Problem description: Reproduce the data below from the beginning through the line containing "pos(273,328)", including that line. Leave the pictures out.

>>>>

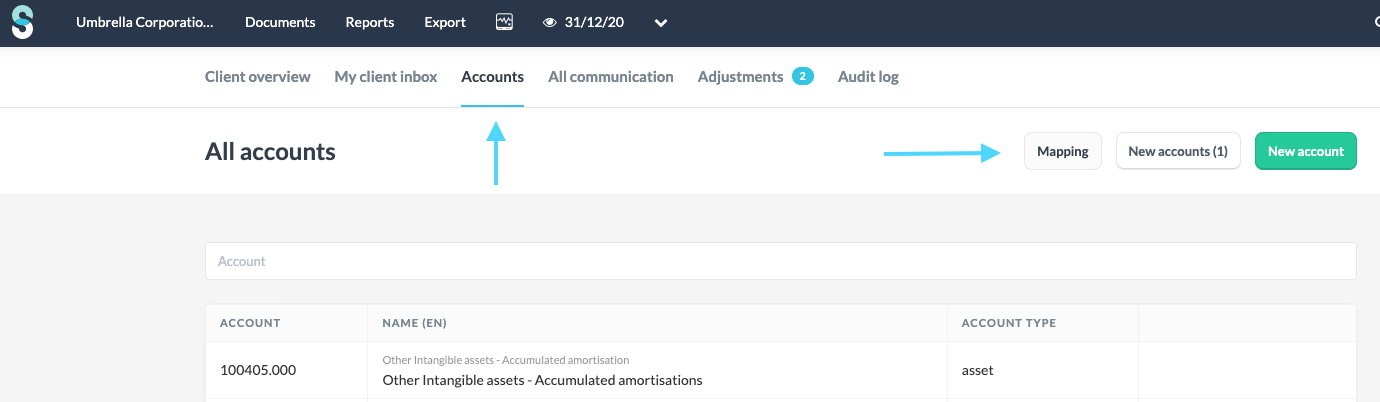Image resolution: width=1380 pixels, height=402 pixels.
Task: Open the Adjustments tab
Action: (740, 77)
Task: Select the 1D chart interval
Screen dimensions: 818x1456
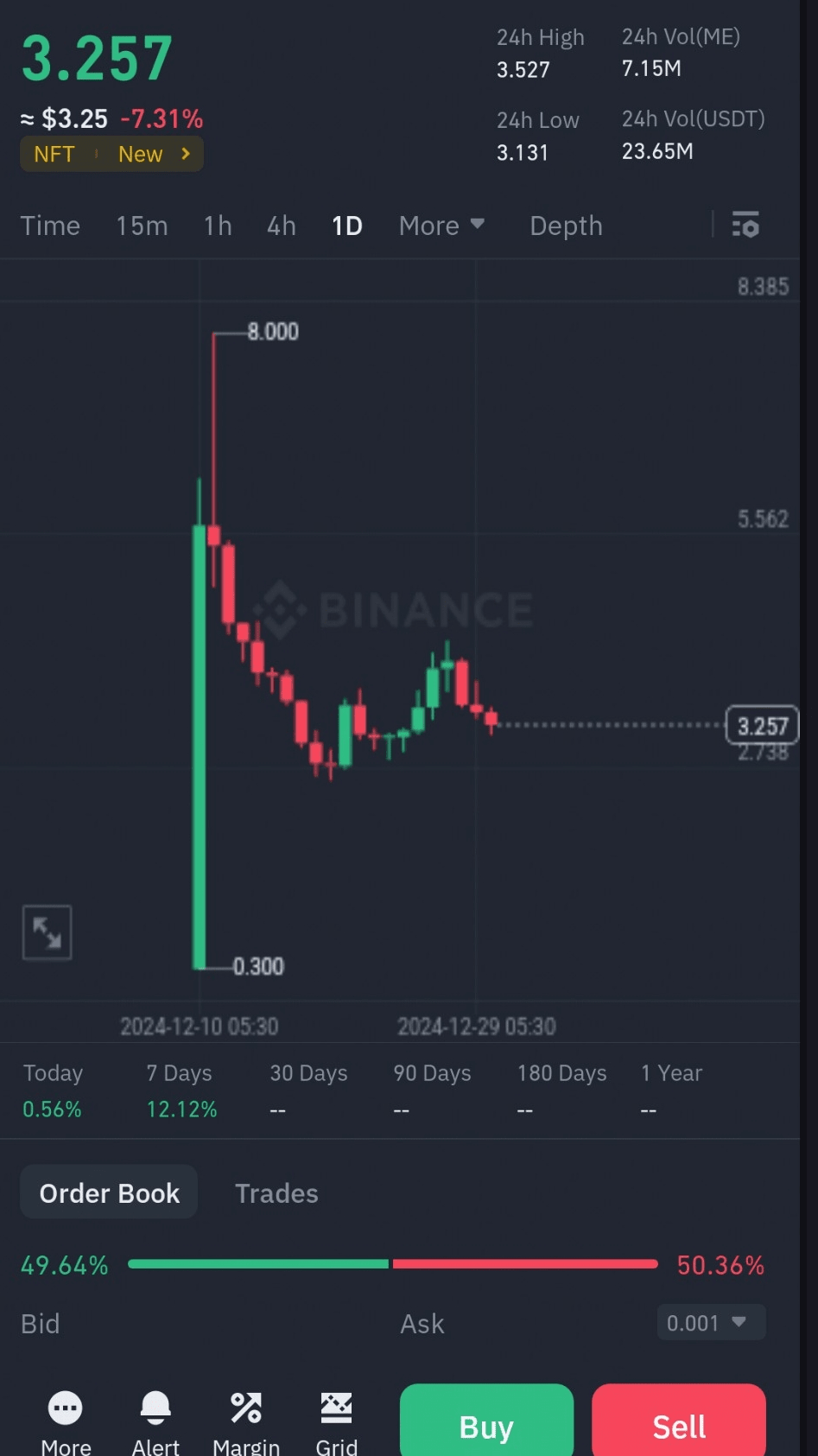Action: 347,226
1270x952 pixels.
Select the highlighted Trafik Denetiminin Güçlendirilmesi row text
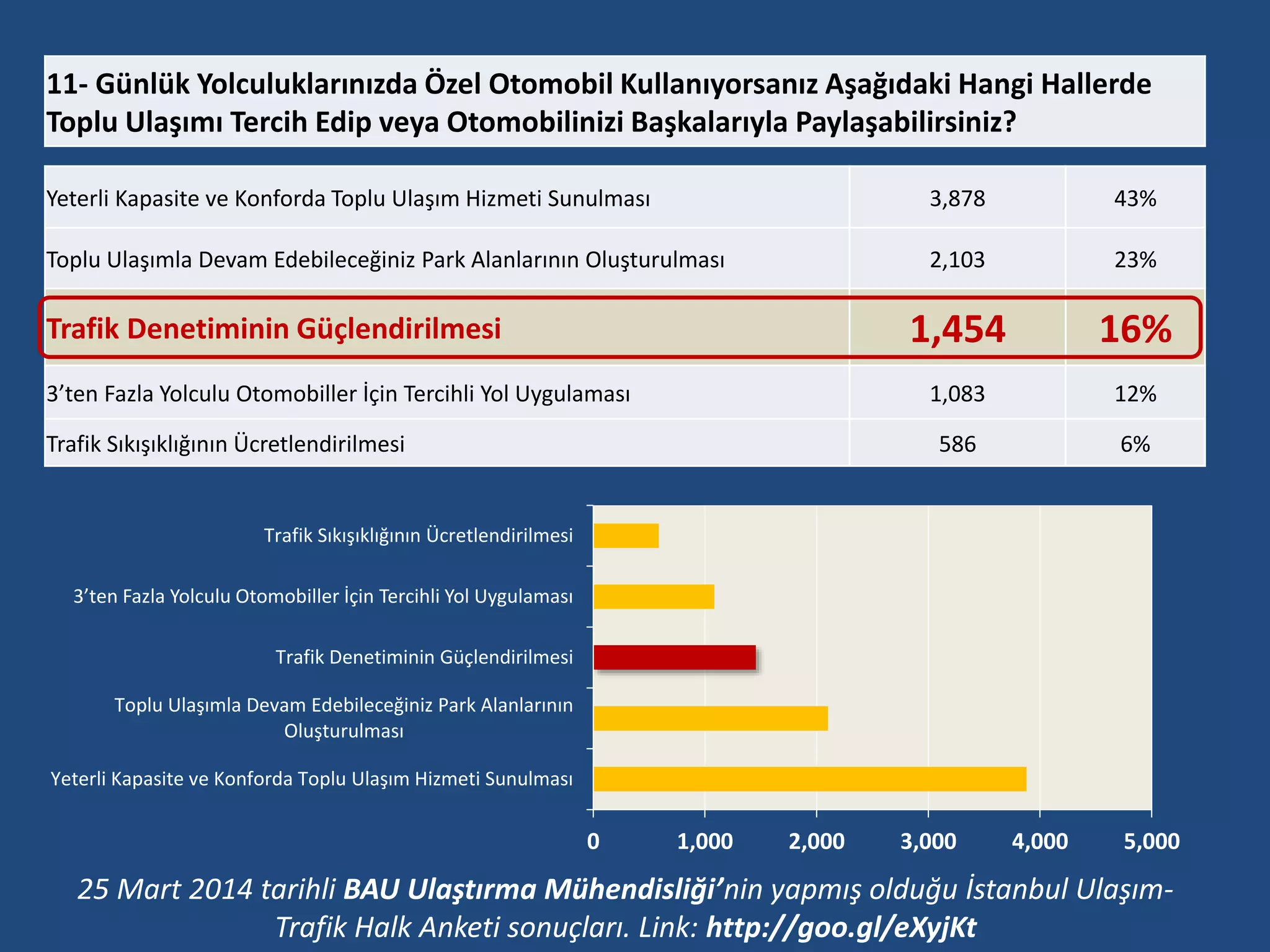pos(273,328)
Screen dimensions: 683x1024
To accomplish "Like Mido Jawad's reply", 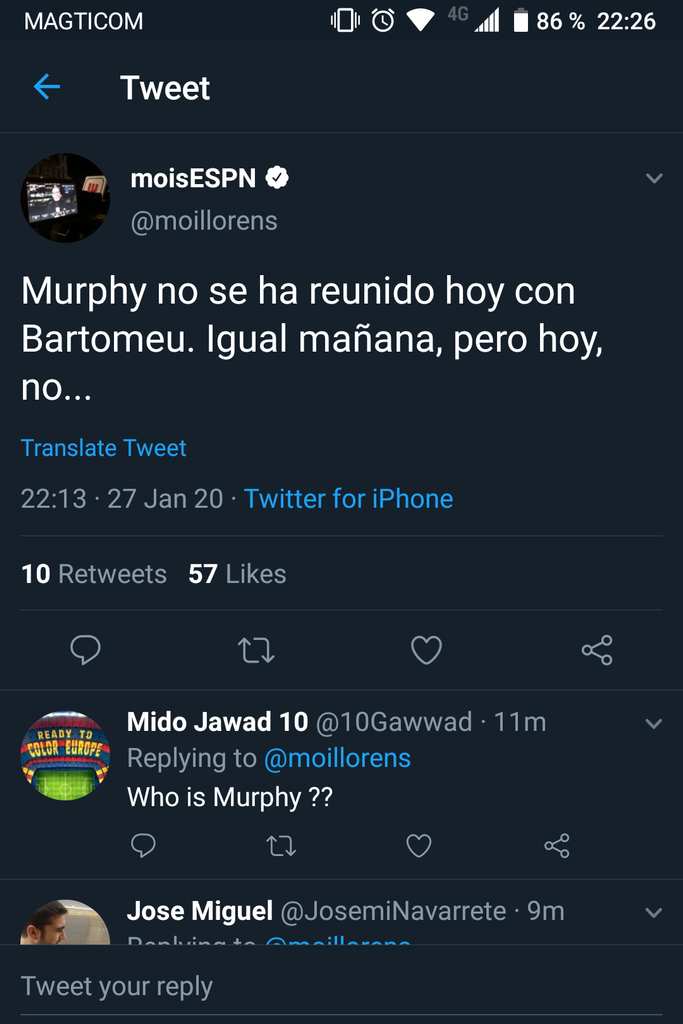I will pos(419,846).
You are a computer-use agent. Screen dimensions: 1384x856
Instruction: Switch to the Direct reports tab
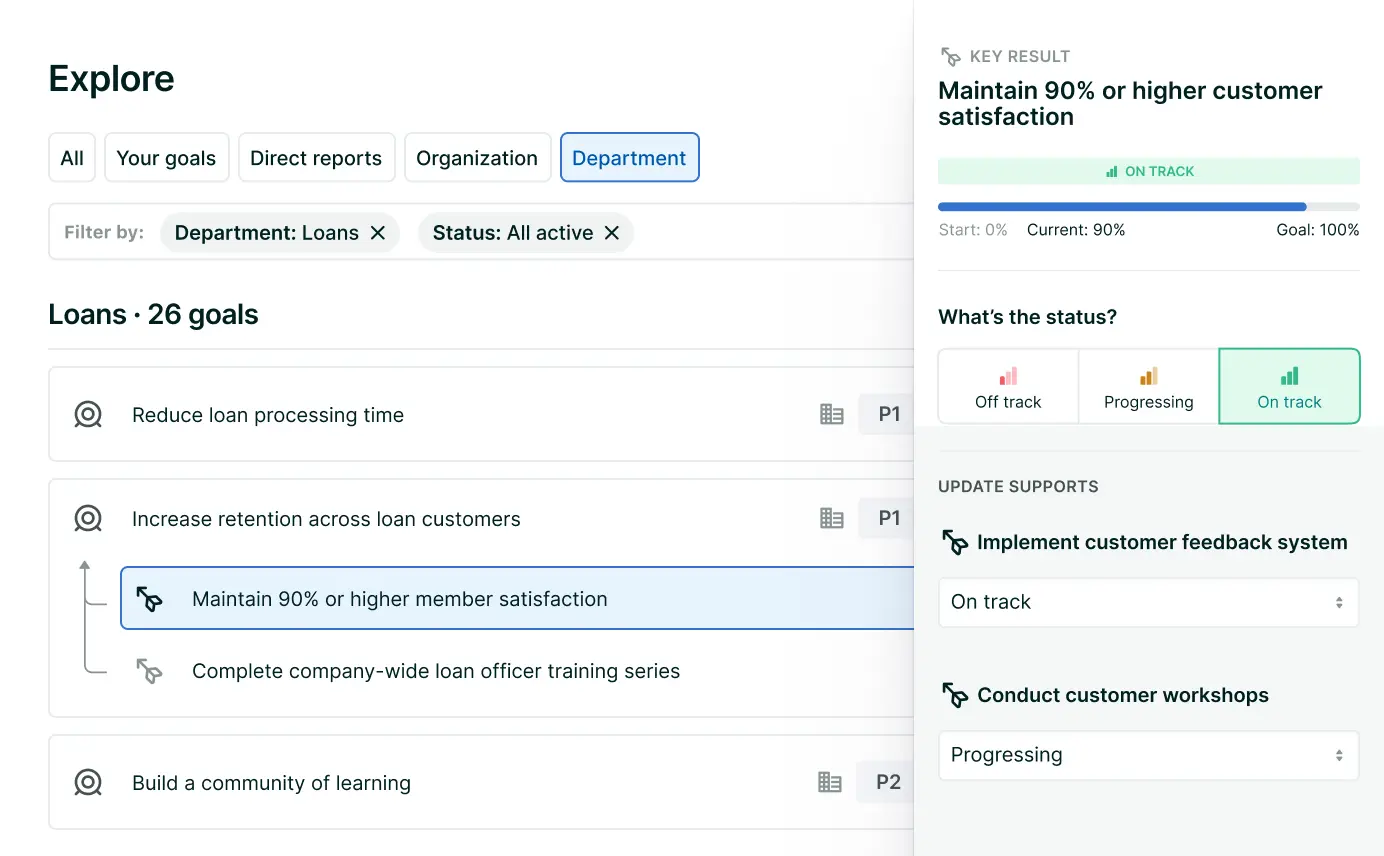point(316,158)
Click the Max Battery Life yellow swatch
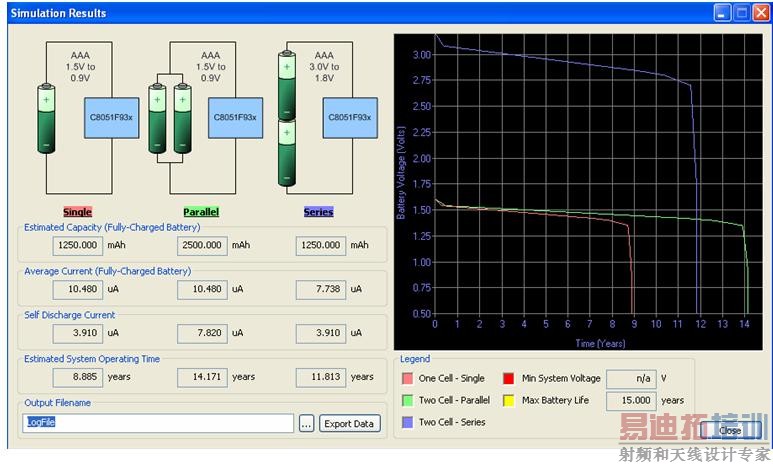This screenshot has width=773, height=464. tap(508, 401)
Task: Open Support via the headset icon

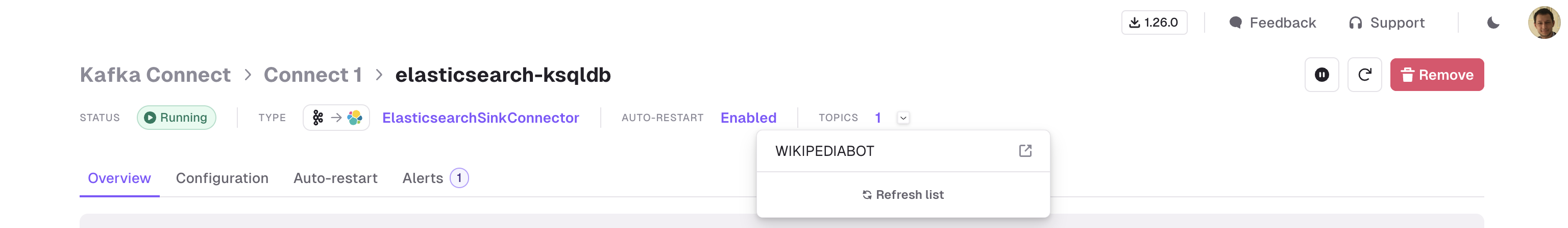Action: (1387, 22)
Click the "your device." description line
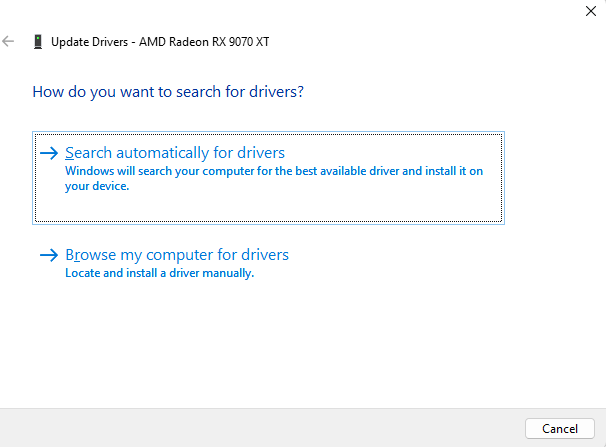This screenshot has height=447, width=606. click(x=97, y=186)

<<<<

Result:
Image resolution: width=1380 pixels, height=402 pixels.
Task: Open the Adjustments tab
Action: (740, 77)
Task: Select the 1D chart interval
Screen dimensions: 818x1456
Action: 347,226
1270x952 pixels.
Select the highlighted Trafik Denetiminin Güçlendirilmesi row text
pos(273,328)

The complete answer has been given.